Check out these lovelies busting their … err… humps? (Inappropriate I know but so many puns popped into my head while writing this).
Of course they’re not really busting their humps. They are moving about the gym, keeping their bodies strong, fit and healthy and feeling great mentally.
Courtney and Amanda are both only a handful of weeks away from bundle delivery but continue to impress me with their commitment to our “maternity classes”, as we’ve affectionately dubbed them.
Training while pregnant is a topic I’ve been careful to avoid in the past. As I’ve not been pregnant I feel unqualified to comment. It also feels a bit taboo. Kind of like when you throw your two bobs worth into a conversation about parenting when you don’t have kids. You quickly learn not to prod that particular beast.
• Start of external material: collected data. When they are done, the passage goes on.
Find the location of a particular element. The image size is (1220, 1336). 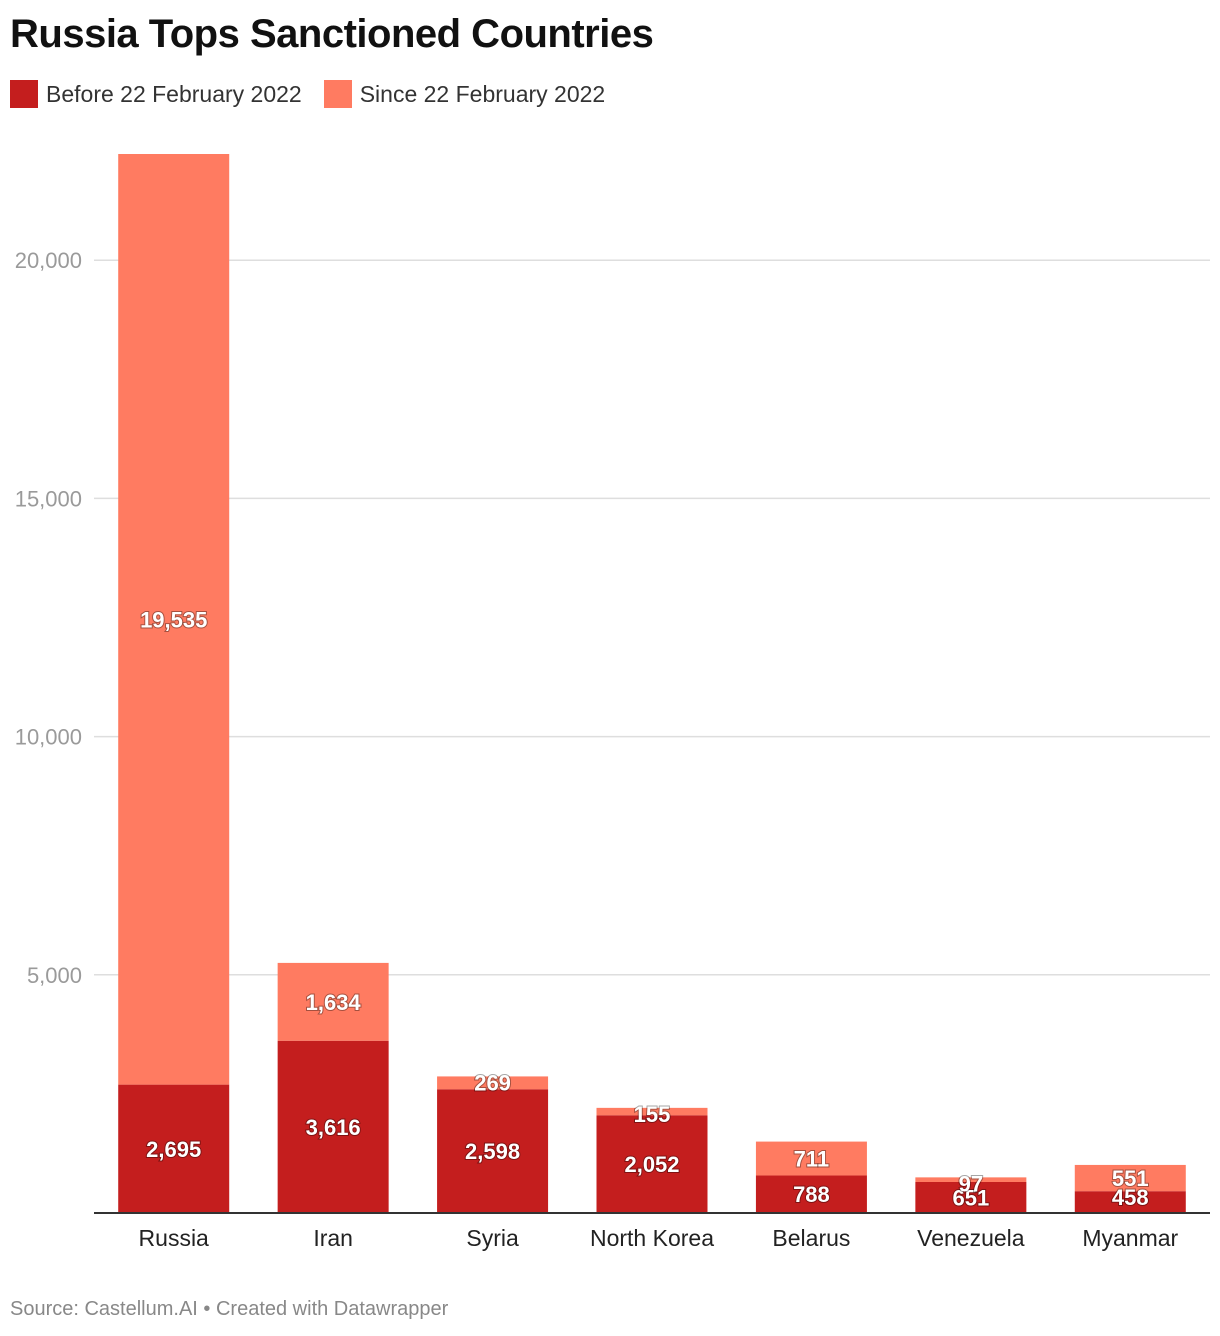

bar-iran-before is located at coordinates (333, 1126).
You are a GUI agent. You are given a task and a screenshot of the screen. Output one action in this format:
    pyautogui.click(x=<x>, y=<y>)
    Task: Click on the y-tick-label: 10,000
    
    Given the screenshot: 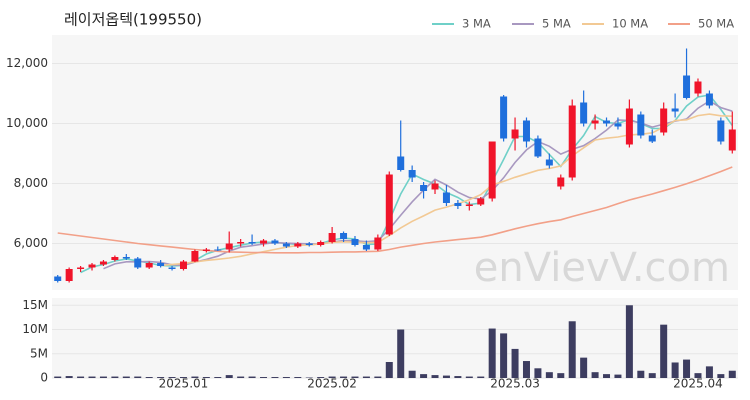 What is the action you would take?
    pyautogui.click(x=27, y=123)
    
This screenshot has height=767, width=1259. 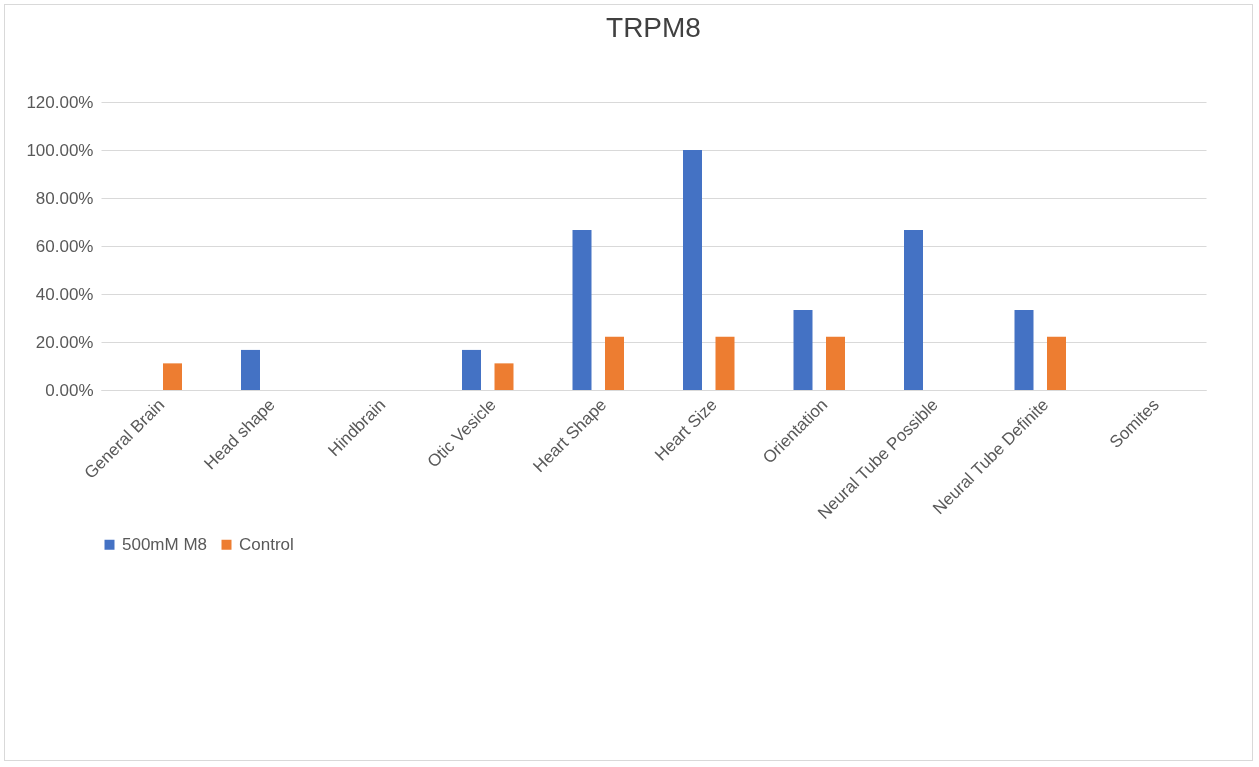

Anyway, I may not have been pregnant but I am gathering a lot of experience training pregnant clients and together with these two first-time mums-to-be, I feel like we’re learning a lot together.
Mostly we’re learning that guidelines are just that, guidelines. The most important mantra during this time needs to be “listen to your body”.
Be mindful of the guidelines but also try things out for yourself because what feels uncomfortable for someone else, may feel fine for you.
Guidelines around not lying supine, lightening off loads and scaling back intensity tend to happen naturally as you progress through trimesters.
We tried out an incline bench press this week which ended up being a nice pressing alternative and felt fine for both ladies. However, others may feel light-headed upon rising and if so, should consider this a sign to discontinue this exercise. Again, listen to your body.
In general, we’ve also avoided abdominal work to minimise the risk of diastasis recti and we’ve limited dynamic or impactful movements, other than when supported, as was the case with these TRX sprinter starts. This movement offered the opportunity for a small hop but still within the support of the TRX handles.
We haven’t performed dangerous movements that could result in falling and we’ve reduced intensity and weights along the way. Both girls know they could probably push themselves harder but also know now is not the time to be doing so.
Here’s a few exercises we’ve found to be safe, effective and pregnancy friendly:
Cardio: Spin bike, boxing, step-ups, swimming and general circuit training.
Pressing: Incline bench press, standing press variations, push-ups (using a raised bench), dips or other triceps exercises are fine.
Pulling: TRX rows, banded or assisted pull-ups, kettlebell swings, single-arm dumbbell snatches or cleans, (Courtney still likes jumping pull-ups!), curls.
Legs: All squat variations, walking lunges, step-ups.
Deadlifts: Have been okay in earlier stages. As the belly grows, they can be performed using a kettlebell.
Again, it’s all very individual and what feels good for one may feel uncomfortable for another so just find an alternative.
You don’t have to cocoon yourself away for nine months but you also don’t need to look upon your pregnancy as a time to improve your fitness. Rather, think of it as a time to maintain it.